Steven Rothman, Editor, The Baker Street Journal

We Sherlockians play the Game. And for over a century that Game has been one of mock scholarship based on a close reading of the Canon. (Even that term, of course, plays the Game.) But the ways Sherlockians play the Game is changing. (Indeed, many true, if newer, Sherlockians question whether the Game requires the Canon at all.)

Ponder some of the ways we have observed Sherlockians playing with screen iterations of Holmes and Watson. There has been research to discover every item used or worn by the actors appearing in Sherlock. There have been meditations on the ideal actors to play Holmes and Watson, ignoring chronological or metaphysical challenges. There have been mash-ups of a variety of films and soundtracks to enliven Holmes on the screen.

The Internet permits a plethora of Sherlockian adventures for a wide variety of Holmeses and Watsons, often done on a shoestring but available to a global audience of appreciative viewers on YouTube.
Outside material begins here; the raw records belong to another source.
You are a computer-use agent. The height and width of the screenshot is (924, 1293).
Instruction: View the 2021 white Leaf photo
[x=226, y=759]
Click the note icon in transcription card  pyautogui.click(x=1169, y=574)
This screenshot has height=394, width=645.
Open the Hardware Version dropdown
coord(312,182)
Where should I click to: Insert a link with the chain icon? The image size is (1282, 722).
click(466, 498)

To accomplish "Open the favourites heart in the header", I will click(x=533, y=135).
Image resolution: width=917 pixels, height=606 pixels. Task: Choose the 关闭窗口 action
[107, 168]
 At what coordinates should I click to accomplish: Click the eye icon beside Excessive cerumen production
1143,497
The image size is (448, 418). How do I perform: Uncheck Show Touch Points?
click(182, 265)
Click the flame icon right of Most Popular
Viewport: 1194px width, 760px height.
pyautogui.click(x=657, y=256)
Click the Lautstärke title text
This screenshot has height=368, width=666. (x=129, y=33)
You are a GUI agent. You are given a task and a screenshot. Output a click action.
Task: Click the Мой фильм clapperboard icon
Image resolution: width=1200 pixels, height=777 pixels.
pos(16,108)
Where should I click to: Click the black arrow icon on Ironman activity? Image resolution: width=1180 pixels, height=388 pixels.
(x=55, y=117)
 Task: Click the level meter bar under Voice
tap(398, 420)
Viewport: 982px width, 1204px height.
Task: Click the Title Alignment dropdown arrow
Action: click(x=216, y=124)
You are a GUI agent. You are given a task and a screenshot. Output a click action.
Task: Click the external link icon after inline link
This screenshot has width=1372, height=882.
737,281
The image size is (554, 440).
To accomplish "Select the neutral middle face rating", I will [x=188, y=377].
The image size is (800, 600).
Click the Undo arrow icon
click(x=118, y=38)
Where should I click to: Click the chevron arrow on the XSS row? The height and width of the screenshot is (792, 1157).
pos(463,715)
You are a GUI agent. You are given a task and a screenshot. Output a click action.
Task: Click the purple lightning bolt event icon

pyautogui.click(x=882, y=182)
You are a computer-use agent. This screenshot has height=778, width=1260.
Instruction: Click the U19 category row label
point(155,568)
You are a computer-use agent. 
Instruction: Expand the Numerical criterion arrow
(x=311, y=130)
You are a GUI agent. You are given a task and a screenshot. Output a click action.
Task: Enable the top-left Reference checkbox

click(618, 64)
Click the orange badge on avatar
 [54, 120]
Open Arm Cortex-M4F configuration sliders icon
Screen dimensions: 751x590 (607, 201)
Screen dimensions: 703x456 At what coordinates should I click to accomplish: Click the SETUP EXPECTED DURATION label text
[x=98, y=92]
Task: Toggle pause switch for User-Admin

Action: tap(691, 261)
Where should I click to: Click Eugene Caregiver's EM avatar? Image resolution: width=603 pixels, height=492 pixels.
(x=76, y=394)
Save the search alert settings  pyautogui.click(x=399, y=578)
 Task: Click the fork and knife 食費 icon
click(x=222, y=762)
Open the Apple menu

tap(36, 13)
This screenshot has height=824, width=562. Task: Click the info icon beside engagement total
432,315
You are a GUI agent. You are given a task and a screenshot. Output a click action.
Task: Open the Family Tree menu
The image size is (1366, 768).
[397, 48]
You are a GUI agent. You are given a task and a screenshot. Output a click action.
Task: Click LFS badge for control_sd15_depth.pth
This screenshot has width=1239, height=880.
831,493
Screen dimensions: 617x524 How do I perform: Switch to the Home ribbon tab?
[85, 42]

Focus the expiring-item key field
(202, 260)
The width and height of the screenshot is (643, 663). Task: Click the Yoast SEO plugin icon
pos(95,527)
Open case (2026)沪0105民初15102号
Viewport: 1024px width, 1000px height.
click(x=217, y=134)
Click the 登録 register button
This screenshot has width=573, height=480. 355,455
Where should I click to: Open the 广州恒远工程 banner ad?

Self-publishing allows a never-ending parade of pastiches, fan fiction, and scholarly work. There have been more depictions serious, frivolous, and even (my blushes!) pornographic of Holmesian sexuality.

So the Game changes and the Game remains the same. The rules are modified by each generation. The kids who saw Sherlock in Spock are being followed by those who see him in SpongeBob. And they are both right. All Sherlocks are real Sherlocks. Think about the Game, appreciate how it has always been played, and seek out new ways to play it and new people to play it with.

The Editor’s Gas-Lamp, Summer 2018, Vol. 68, No. 2.